I love liberty, including the liberty to see my money go into causes that I choose to support.
Alida Brown is a wonderful person. We didn't agree on much politically, but I don't question her kindness and generosity. I know she cared about me and my family and was mindful of time that was needed together when she and I worked some long hours on county health council needs. I remember that she had taken a single mother and child in need into her home for many months, helping them access opportunities. Alida is a great woman and I never would want to dissuade her or those like her from performing the wonderful service they render.
I remember some work that we were doing on a Saturday morning at the office. Our talk wandered onto the political and I recall vaguely that our ideological differences were laid bare. She struggled to understand how some libertarian-leaning person such as myself, who are so often cast of drug-addled, "anything-goes" ne'er-do-wells, would be involved in concrete, research-based, publicly-funded community health initiatives. I was certainly an anomaly in the council group, which seemed exclusively peopled by those looking to use the resources of big government to fulfill one (hopefully) altruistic goal or another. Good folks all, but often of a different "bent" than I am.

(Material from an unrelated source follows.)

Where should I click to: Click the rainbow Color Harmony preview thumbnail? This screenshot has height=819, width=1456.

I shared my thoughts on liberty, which is simply the ability to chart one's own course beyond the coercion of one's neighbors, especially as expressed through government. I wanted to do what I wished without being compelled by a codified dictum like tax law. I was helping her to work to improve health in our county because it helped feed my family and the work was compatible with my skill-set. Although I understood that taxes collected from everyone paid for our work, I didn't like that aspect of it. If our work was wanted and needed, couldn't the necessary money be raised from charitable people instead of from money first taxed by the government and then legislated to a politicized cause? I never could rectify how I should feel that taxes were better than voluntary donations.

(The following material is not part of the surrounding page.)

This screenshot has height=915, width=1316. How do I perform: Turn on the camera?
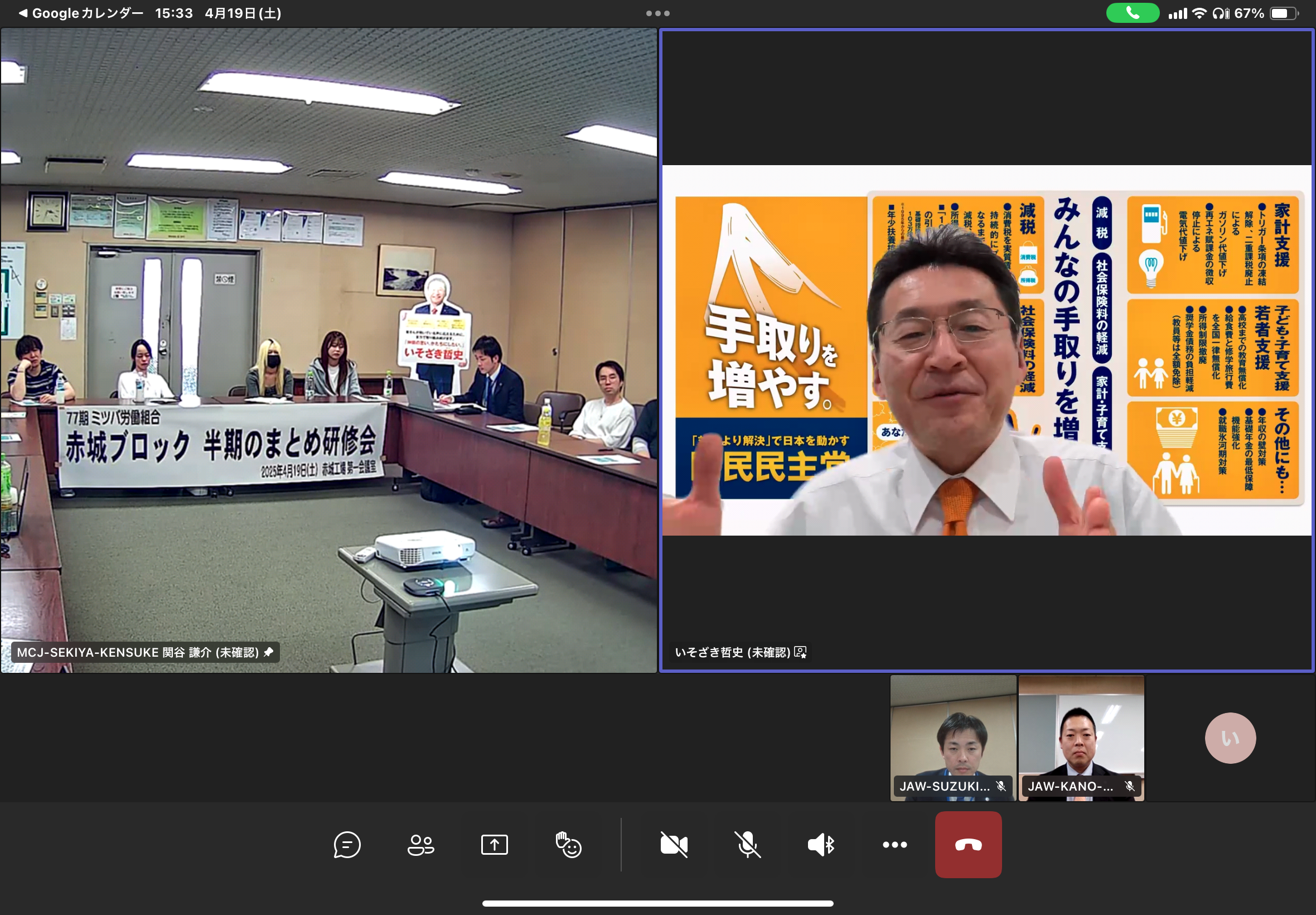[674, 845]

I am always happy to see local initiatives funded by private foundations, especially ones that reflect the sensibilities of those being served. I will avoid speaking poorly of those working for the betterment of people, families, and communities - they are good people. However, I often find myself at crossed-purposes with such folk when their help becomes "loaded" with ideology and political correctness. Studies show that Americans are the most generous people when measured by their charitable donations and I am personally thrilled when such donations are spent in ways approved by the original donors - the work being done that reflects their heart-felt desires. For instance, I am happy to give to organizations like LDS Humanitarian Aid and Heifer International that (hopefully) avoid large administrative overhead and provide for basic needs and education to those in the world who need it most. I am not special, but I am glad my donations can provide help that is special to those who receive it!
I hope many of you feel the need to be charitable and don't just count the taxes you pay as your only contribution to the lives of others. Let your own heart be the guide by being charitable with the resources and time that you control!